Emirates is recruiting thousands of cabin crew and airport staff as it climbs out of the pandemic that at one stage forced it to ground its entire fleet and shrunk its workforce by nearly a third.
Kiwis are among those sought for 3000 flight attendant and 500 airport services jobs based in Dubai, where earnings are tax-free.
The airline plunged to its first loss in 33 years and staff numbers fell from 47,518 to 33,304 in the 2020-21 financial year as furloughs were implemented. But Emirates says the easing of travel restrictions around the world had allowed it to restore 90 per cent of its pre-pandemic network and it is now flying to 120 cities.
It plans to bring back 70 per cent of its capacity by the end of the year, including re-introducing some of its 118 double-decker Airbus A380 aircraft.
It has been recalling pilots, cabin crew and other operational employees who were stood down when the pandemic forced a drastic reduction in flights last year.
The airline has staff from 160 countries and told the Herald for all roles across the airline and its global operations, once CVs and qualifications of applicants are reviewed, shortlisted candidates are invited to Dubai for in-person interviews.

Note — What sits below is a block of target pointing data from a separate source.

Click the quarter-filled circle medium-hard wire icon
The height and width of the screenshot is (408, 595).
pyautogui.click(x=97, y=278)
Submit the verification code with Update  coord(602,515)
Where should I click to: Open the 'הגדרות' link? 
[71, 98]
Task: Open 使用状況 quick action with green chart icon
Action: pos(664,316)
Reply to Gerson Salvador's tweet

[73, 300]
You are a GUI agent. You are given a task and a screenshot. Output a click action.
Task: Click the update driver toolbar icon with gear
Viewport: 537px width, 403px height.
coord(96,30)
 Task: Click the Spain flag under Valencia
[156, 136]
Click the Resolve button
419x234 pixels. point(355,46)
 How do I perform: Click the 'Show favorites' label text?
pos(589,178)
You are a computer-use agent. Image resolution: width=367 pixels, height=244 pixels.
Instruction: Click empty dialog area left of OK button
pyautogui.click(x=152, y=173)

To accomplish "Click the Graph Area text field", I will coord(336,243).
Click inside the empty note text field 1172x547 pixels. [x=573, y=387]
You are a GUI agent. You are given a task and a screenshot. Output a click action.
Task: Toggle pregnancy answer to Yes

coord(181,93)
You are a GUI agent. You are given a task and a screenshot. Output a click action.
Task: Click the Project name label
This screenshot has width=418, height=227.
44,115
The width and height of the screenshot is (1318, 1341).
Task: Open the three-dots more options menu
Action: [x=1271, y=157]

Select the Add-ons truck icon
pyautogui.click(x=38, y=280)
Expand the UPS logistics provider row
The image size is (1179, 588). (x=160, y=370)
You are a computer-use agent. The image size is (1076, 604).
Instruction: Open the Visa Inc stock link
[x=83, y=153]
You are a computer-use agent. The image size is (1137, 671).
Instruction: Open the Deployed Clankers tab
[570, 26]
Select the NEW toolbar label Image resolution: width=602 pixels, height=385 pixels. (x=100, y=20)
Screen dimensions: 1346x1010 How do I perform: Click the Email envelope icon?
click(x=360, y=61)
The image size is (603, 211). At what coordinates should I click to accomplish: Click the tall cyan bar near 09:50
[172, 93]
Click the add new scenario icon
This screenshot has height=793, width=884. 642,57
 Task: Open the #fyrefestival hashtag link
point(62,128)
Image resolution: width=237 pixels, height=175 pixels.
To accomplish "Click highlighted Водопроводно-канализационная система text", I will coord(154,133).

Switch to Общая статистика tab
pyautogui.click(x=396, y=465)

Cabin crew are all based in its Dubai hub where they are offered free, shared accommodation.
Flight attendants start on average of just under NZ$4000 a month, according to airline figures. This includes flying pay of an average of 80 to 100 hours a month but excludes layover expenses.
The airline says candidates must be positive, confident, flexible, friendly and very keen to help others. Other requirements include:
• At least 21 years of age at the time of joining
• Minimum height of 160cm
• High school graduate
• Fluency in English (written and spoken)
• No visible tattoos while in uniform
• Physically fit with a healthy Body Mass Index (BMI)
On its website the airline is warning prospective job applicants of recruitment fraud.
''It has come to our attention that various people and organisations unrelated to the Emirates Group are sending emails or otherwise contacting individuals offering fraudulent employment opportunities in the Emirates Group.''
These people and organisations may request personal information or money from you to progress the application.
''We would therefore advise that you never provide your bank account or credit card details as part of a job application.''
Aside from a time last April when Emirates grounded its entire fleet, it has maintained services to New Zealand. The number of flights is around a third of the pre-pandemic 21 a week between Auckland, Christchurch and Dubai.
The airline no longer uses A380s to this country.
This week it announced it would restore United States services to nearly 80 per cent of pre-Covid levels by next month and to more than 90 per cent by December.
More connectivity from October is to Boston, Dallas, New York, San Francisco, Seattle and Washington DC.
It says it has been building up connectivity in response to growing passenger demand on the back of rising travel confidence and the easing of international travel protocols.
The airline says interest is growing from US travellers to visit Dubai, which will be hosting a number of major events including the World Expo, starting next month.
In May the Middle East's largest airline announced a net loss of US$5.5 billion (NZ$7.7b) over the past year as revenue fell by more than 66 per cent.
The Dubai-based airline said revenue had declined by US$8.4b, even as operating costs decreased by 46 per cent.
What has for years been the world's biggest long-haul carrier carried just 6.6 million passengers last year, nearly 90 per cent down on the previous year.
The United States announced this week it would open its borders travellers from 33 countries for vaccinated travellers.
The United States will admit fully vaccinated air travellers from the 26 so-called Schengen countries in Europe including France, Germany, Italy, Spain, Switzerland and Greece, as well as Britain, Ireland, China, India, South Africa, Iran and Brazil.
The International Air Transport Association says 1.8 billion passengers flew last year, a decrease of 60.2 per cent compared to the 4.5 billion who flew in 2019.
Industry-wide air travel demand (measured in revenue passenger-kilometers, or RPKs) dropped by 65.9 per cent year-on-year.